In locations such as Noble Playground Park, near Bronx River Avenue, and Tremont Park, levels of particulate matter, or PM2.5, were notably higher than in locations such as the Fordham campus and the New York Botanical Garden. The pollutant can lead to lung and health problems in humans at high levels, and the borough has already seen a larger share of asthma cases, according to the city’s Health Department. Roughly 410 out of every 10,000 Bronx children visited the ER for asthma symptoms in 2015, according to the latest data the health department. Citywide the asthma-related ER rate is 223 out of 10,000 children.
“It’s hard to be sitting at a park and see children around the park and look at my device and see these harmful levels,” Ward said.
City health experts and environmentalists say Ward’s solo research is critical to improving the conditions in the borough as they paint a more detailed picture of the conditions. The latest Health Department air survey found that Fordham and University Heights had PM2.5 levels of 8.3 micrograms per cubic meter, which is 0.5 micrograms per cubic meter higher than the average for the Bronx and 0.8 micrograms per cubic meter higher than the average for the entire city.

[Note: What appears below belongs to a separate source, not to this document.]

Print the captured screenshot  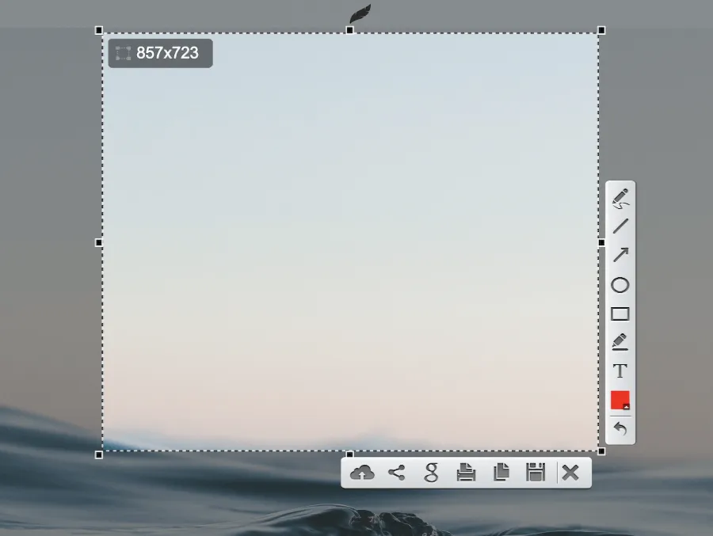[x=467, y=473]
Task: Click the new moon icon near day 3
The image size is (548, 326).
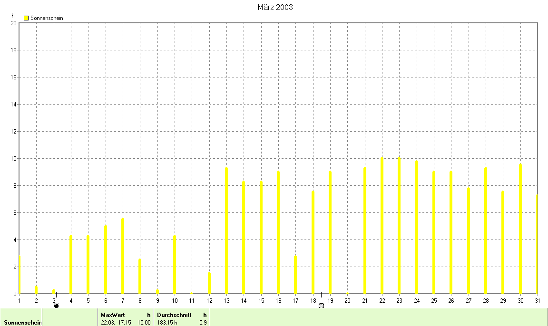Action: click(x=57, y=306)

Ward said she got the idea for her study while working as a researcher for the Wildlife Conservation Society’s Project TRUE program in the summer of 2017. It was there that she first worked with a PM2.5 scanner and explored topics of urban air quality in the outer boroughs and subways.
“From Project TRUE, I knew I wanted to conduct my own undergrad research,” she said. “I really just wanted to see the link between PM2.5 and levels of air quality in my neighborhood.”
Ward applied for a grant from Fordham that was used to buy materials for her research — including a portable PM2.5 scanner — and began working on her project in July. She chose locations that were open to the public and also close to major roadways — Noble Playground Park, Tremont Park, and Playground One Thirty-Four — to determine how traffic contributed to asthma. Ward then took air samples from Fordham and the botanical garden, which are far from highways.
So far, Ward’s preliminary findings indicate the atmosphere qualities for Noble Park, Tremont Park, and Playground One Thirty-Four fall under the “Unhealthy for Sensitive Groups” and “Unhealthy” categories under the Environmental Protection Agency’s Air Quality Index (AQI). The campus and botanical garden, however, fell under the “Moderate” category, according to her research.
“Most parks are located near major roadways, so this is a major concern,” Ward said.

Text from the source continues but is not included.